TASK GOAL
Whenever a line in the records below contains "Toggle", pick it out.

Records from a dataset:
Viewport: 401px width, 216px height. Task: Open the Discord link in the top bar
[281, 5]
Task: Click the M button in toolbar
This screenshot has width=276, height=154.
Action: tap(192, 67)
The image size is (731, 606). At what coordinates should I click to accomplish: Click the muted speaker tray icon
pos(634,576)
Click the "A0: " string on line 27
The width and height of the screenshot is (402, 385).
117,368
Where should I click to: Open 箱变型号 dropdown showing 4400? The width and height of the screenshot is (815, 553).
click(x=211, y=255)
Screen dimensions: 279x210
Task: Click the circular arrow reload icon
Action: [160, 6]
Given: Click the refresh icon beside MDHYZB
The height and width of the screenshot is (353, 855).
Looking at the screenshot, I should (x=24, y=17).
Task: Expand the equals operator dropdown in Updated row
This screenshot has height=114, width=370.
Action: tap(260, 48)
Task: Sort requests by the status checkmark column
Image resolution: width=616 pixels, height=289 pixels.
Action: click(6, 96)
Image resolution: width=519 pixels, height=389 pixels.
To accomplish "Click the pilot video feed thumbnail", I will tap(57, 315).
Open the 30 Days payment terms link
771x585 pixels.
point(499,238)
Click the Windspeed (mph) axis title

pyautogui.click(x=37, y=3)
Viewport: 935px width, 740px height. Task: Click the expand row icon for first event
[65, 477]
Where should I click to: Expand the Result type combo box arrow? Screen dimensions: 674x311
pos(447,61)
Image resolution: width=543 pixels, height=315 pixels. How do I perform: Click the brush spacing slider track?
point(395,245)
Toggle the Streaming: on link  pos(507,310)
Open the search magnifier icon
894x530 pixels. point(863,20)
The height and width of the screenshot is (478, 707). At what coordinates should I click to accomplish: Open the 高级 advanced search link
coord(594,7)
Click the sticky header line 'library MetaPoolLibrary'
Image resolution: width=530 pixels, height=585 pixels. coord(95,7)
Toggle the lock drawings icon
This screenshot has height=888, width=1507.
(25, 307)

RESPONSE
Toggle the Streaming: on link  pos(507,310)
Toggle the lock drawings icon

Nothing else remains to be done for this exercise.